Shattered Wig #28

Shattered Wig #28
Coming In November!

Wednesday, June 11, 2014

Mail Art Is Alive At Gape House, Wherever That May Be



“You helped to ease the pain!” says the human covered with the bed sheet. “I can not explain, the times I thought I’d end it all, you broke down my door like a wrecking ball.”

So says the back of a postcard from the Yates Keeper of Gape House, located at some undisclosed home in Seattle. About a year ago, Normal’s Bargain Cobbley World started receiving mysterious one sheet cartoon transmissions old school style, via a smiling or scowling or pre-occupied postal carrier.

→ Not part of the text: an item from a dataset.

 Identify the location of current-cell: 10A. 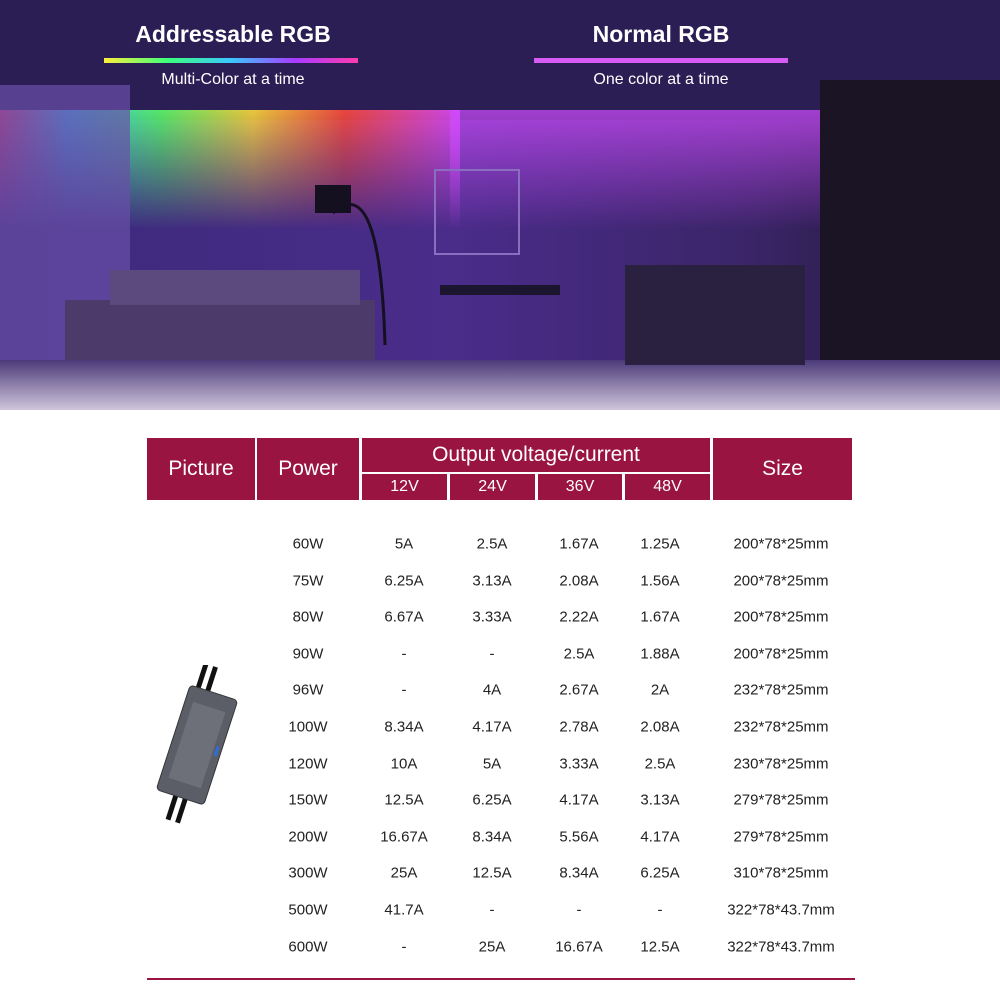
(404, 764).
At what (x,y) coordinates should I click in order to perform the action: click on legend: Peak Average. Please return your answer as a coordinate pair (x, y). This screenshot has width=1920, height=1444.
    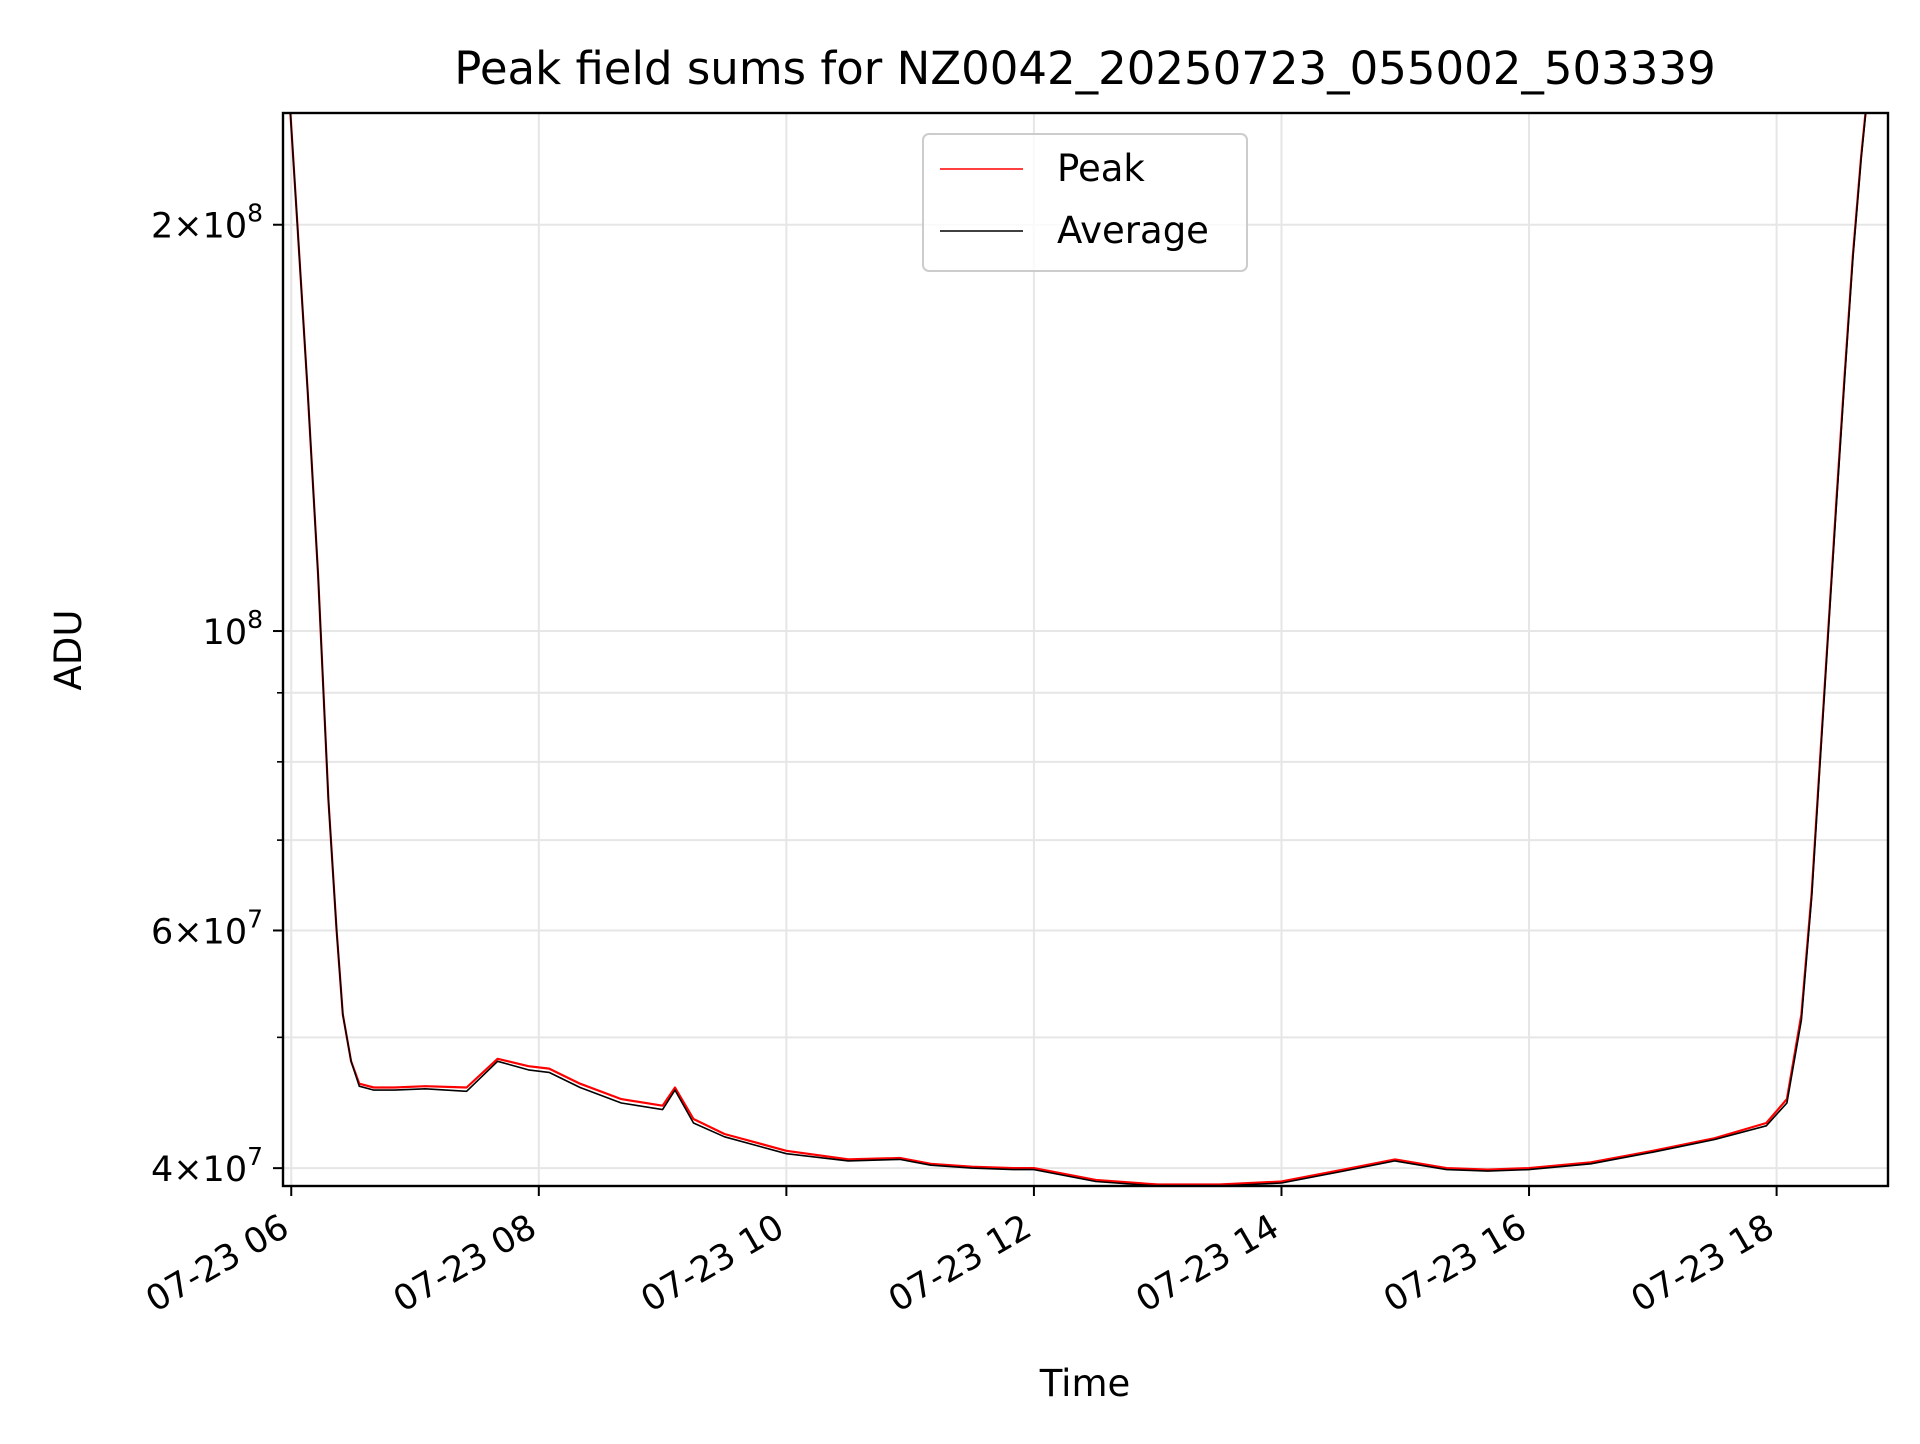
    Looking at the image, I should click on (1085, 202).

DJ Shorty II, The Fist Transmission and I were pissed pants happy with these newsletters. For months we got a new one each week - one side with multi-panels of black and white comics and the other side with a full size full color illustration. Frustratingly, they arrived with only a Seattle postmark, no return address. “Damn, I want to send the Yates Keeper my rap sheet,” DJ Shorty would squeal between hacking cig coughs.

Then one day in between vicious elderly suburban swing vinyl lp sellers, we received a surprise phone call. The voice sounded, as Blaster the supreme mail artist would say, “sepulchral”, as if “emanating from the bottom of a jar”.

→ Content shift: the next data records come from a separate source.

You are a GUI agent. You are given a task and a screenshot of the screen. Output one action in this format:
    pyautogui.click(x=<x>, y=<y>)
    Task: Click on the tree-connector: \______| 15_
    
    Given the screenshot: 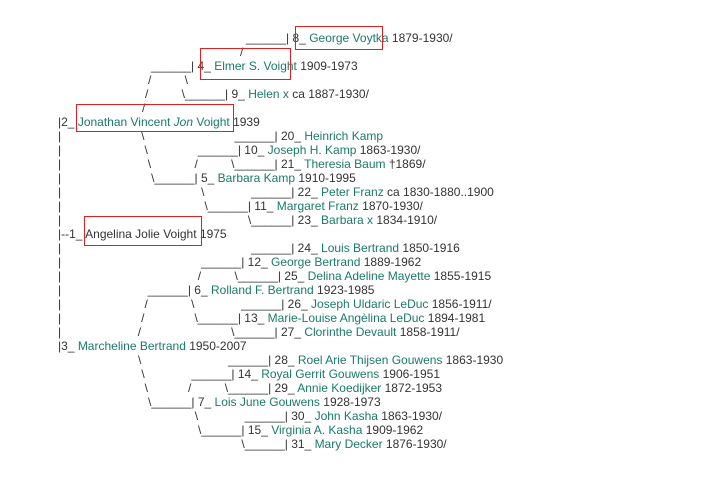 What is the action you would take?
    pyautogui.click(x=165, y=430)
    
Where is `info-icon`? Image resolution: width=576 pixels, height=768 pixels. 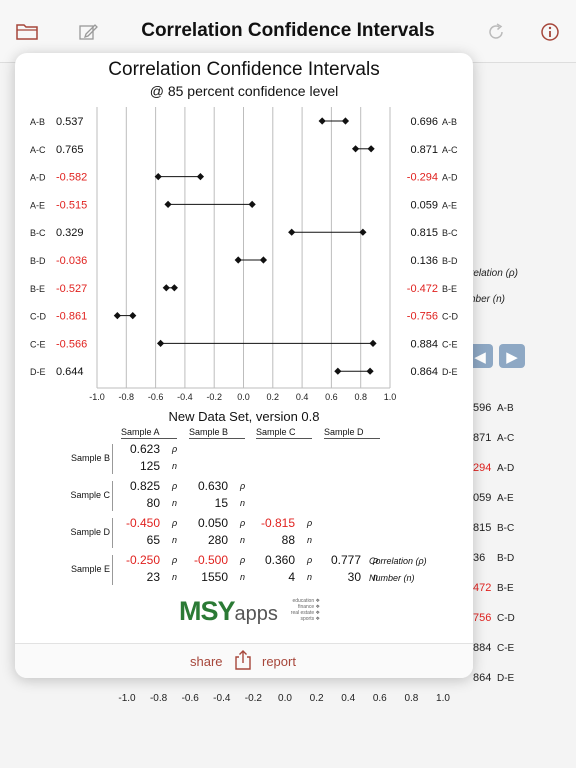
info-icon is located at coordinates (550, 34).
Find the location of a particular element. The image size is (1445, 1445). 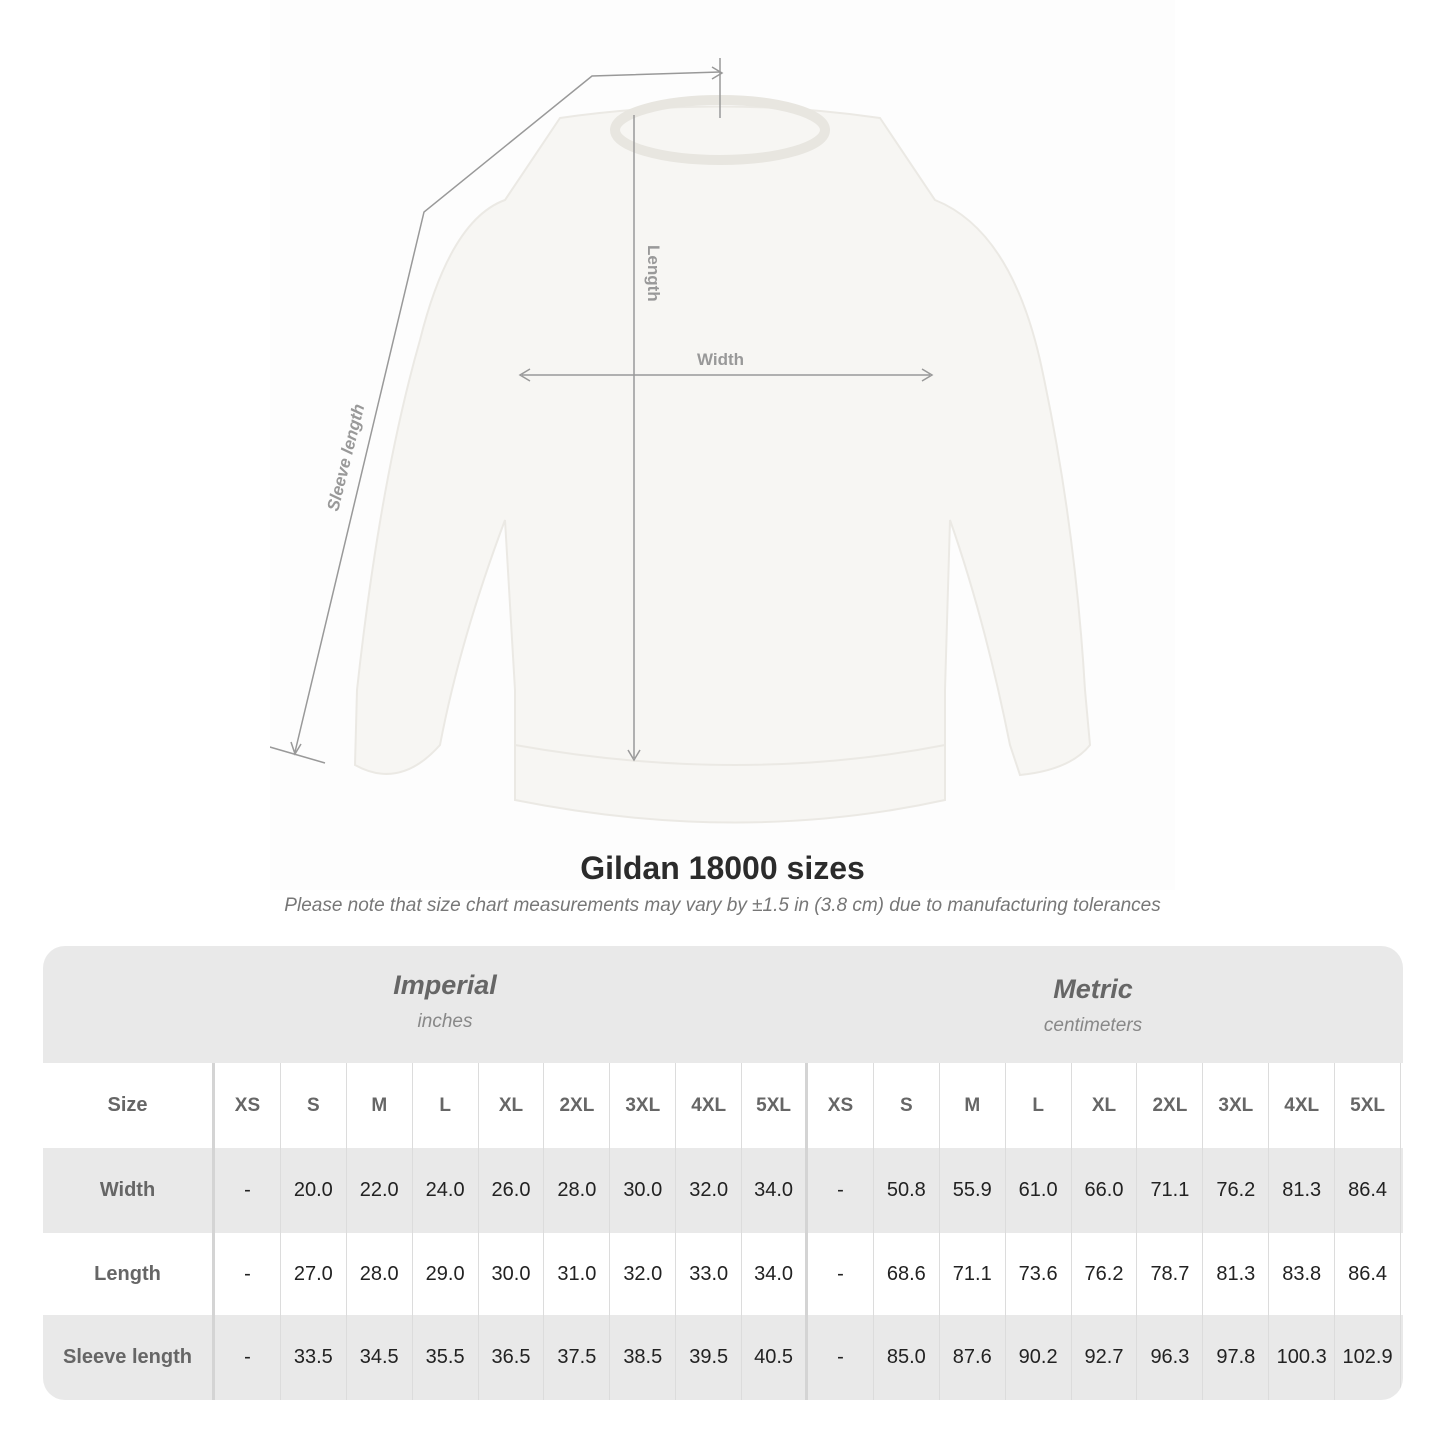

imperial-size-3xl: 3XL is located at coordinates (644, 1106).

“Is it really you?!” DJ Shorty said. “We love your drawings! What’s your address so we can send you things?” “I’d prefer at this time not to disclose that,” the anxious youngish sounding lad responded. This did not seem like a prank, it seemed like an extremely private person with a great imagination teetering just short of the magically grotesque (right up my alley) had for some reason become our special angel.

But then, just as mysteriously as they started appearing at great frequency, they completely stopped. The last issue went from perversely dark to past midnight dark. DJ Shorty and I watched the daily mail carrier with great anticipation for weeks. Then we got caught up in daily life, Shorty moving on to a guardpost in the Baltimore penal system. I hobble on knee deep in books, but the knees grow stiff and groany.

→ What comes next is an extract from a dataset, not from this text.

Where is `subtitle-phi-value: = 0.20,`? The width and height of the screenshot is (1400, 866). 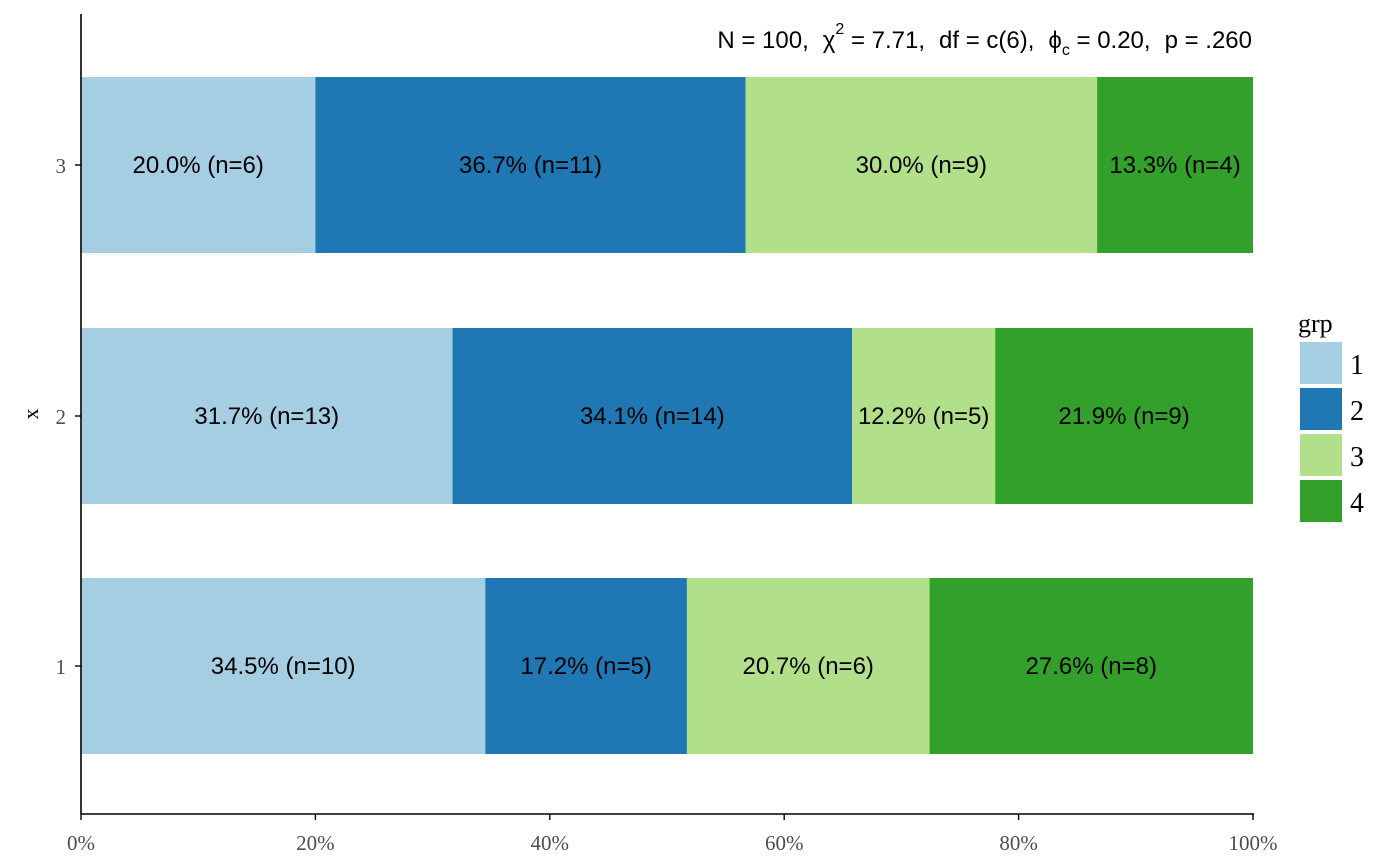 subtitle-phi-value: = 0.20, is located at coordinates (1110, 40).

The day after Normal’s 24th anniversary, though, in with the bills and inquiries about Black Oak Arkansas lps, there was a hand made postcard of a High Priestess drawn in an unmistakable style: “You say you want to run this town like King Solomon? / The steps you’re taking! Moving up the ladder! / You’ve got the discipline and we are a fan of it.”

The next day brought a leering gent in a Fez, followed by a scary clown, a figure in a sheet hood and then the Magus with a candle in its rack.

The gentle mystery lives. I took the card back to the Blaster sofa where his manual typewriter and soap carvings sit beside it on a milk crate. Pouring half a Schlitz out onto the spotted rug, I leaned the High Priestess up against his pyramid of empty tuna cans.